Trigger Warning: The following story contains details that may be disturbing to some (including sexual abuse, sexual violence). Please consider it before procee
It was not until a couple of years ago, I realized that what happened to me in my teenage years was sexual abuse.
You see, my sexuality development is a bit different from others: I experienced sex first, at 15 years old, before even realizing whether it was men or women that I was attracted to.
At the time, I had this habit of checking out people’s chests, whether it was men’s or women’s. But a full male chest was somehow drawn to me more. He knew that weakness of mine and used it to “lure” me. Teenage kids are often curious, and I was not an exception back then. So, when he said he would let me touch his chest if I did what he asked, I followed.
At first, they were touching and hand-job, you know, outercourse stuff, that he taught me, and after a year, the penetration started. During those three years, I was “trained” to be, more or less, a toy for his pleasure.
So, when I turned 18, I had no idea what homosexuality was, or how love felt. All I knew was sex. Those years left a massive scar on the way I view life: I cannot connect sex and love. Until this day, when I am already in my 30s, I have never been physically close to anyone that I love. On the other hand, I can only have casual sex with those I have zero feelings with.
It is the kind of future that I will never wish on any child, and it is why I started teaching sex ed: I want kids today to learn to protect themselves first. I prioritize students in middle and high schools. I ask them to draw their "picture of sexuality", nurturing certain connections with their own body and understand gender diversity.
I want them to have control of their sexual selves, not letting others take advantage of it. I would be candid to the kids of how far pedophiles would go to harm them, exploiting their feelings to sexually against them; it might start from lewdness to abuse, to rape or even worse.
Then I started joining talks on policy development and implementation.
That was when I found that in Viet Nam, many still find excuses for child sexual abuse, like, “[the kid or underage teen] consented” or “they enjoyed the ‘pleasure’”. That’s just wrong, horribly wrong! First, the human body has areas that naturally cause arousal when touched. At the same time, children have not yet developed the emotional or physical maturity to understand it and the consequences entailed. The consent rule hence does not apply to them. The excuses are particularly more alarming when you look at the real numbers: most of the abused children in Viet Nam reportedly gave “permission” to the abuse, while fewer cases involve coercion. Those pedophiles usually present small treats, money and sometimes the victims’ sexual curiosity to entice them.
I have had to tell everyone what makes sexual activities with adults and with children different are the naivety of the minor.
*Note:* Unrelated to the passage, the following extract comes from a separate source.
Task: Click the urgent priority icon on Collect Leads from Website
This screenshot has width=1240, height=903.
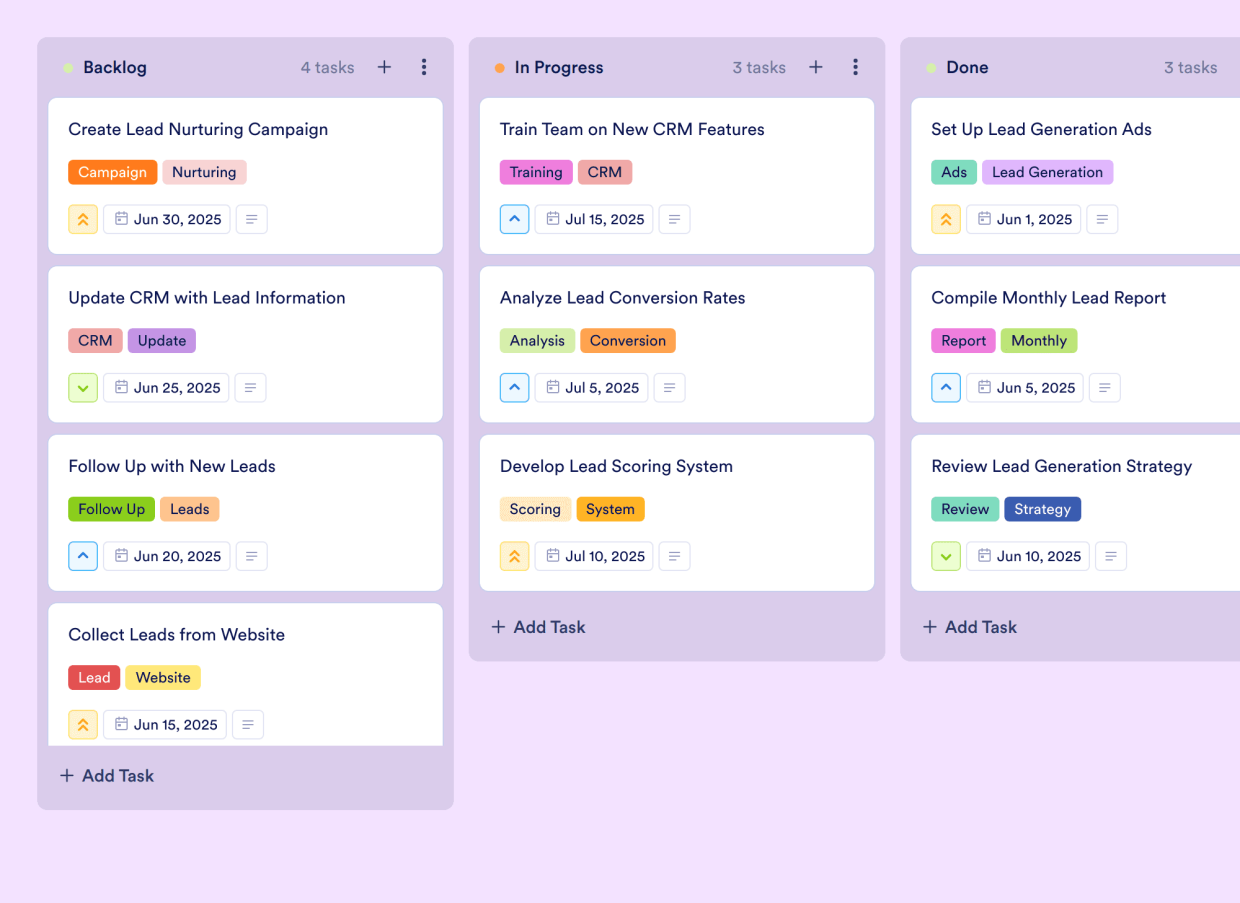Action: point(83,724)
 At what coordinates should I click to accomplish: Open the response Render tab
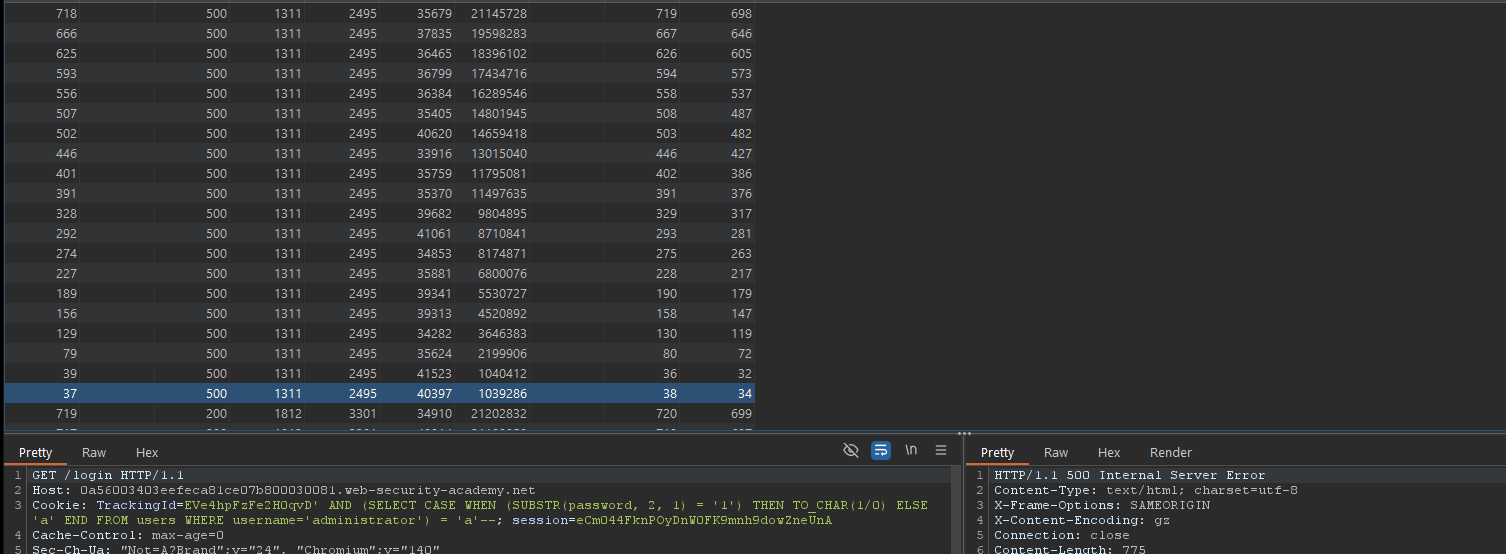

They are not yet able to be accountable for their behaviors – they cannot even have the full legal capacity – and that whoever has sexual relationships with them is taking advantage of their incomplete self and social awareness.
Therefore, when building the sex-ed program to teach in classes, no matter if they are attended by adults or children, I always say, “It does not matter whether a child or an underage teen gives permission or acts willingly, it is a violation of the law for any adult engaging in sexual behaviors with them.” Full stop. No further “but” nor explanations needed.
When doing my research for the program, I came to realize that many others have had to go through a similar experience as mine: exposing to sexual activities as early ages as the beginning of their puberty – the stage when they were full of confusions and trying to figure the answers for themselves. That made them particularly vulnerable to abuse.
After all, I hope that if a child today develops their feeling for someone, they can also comfortably seek advice and knowledge from more experienced people – people that they trust – such as their parents. If the adults could be open enough to say something like it is OK to have a crush on someone - not making it sound awful or criticizing it - and teach the kids to embrace and navigate their feelings, that alone already means they have allowed their children to understand themselves better in a healthy manner. From my experience, that is utterly important.” – Dr. Thu, Ho Chi Minh City.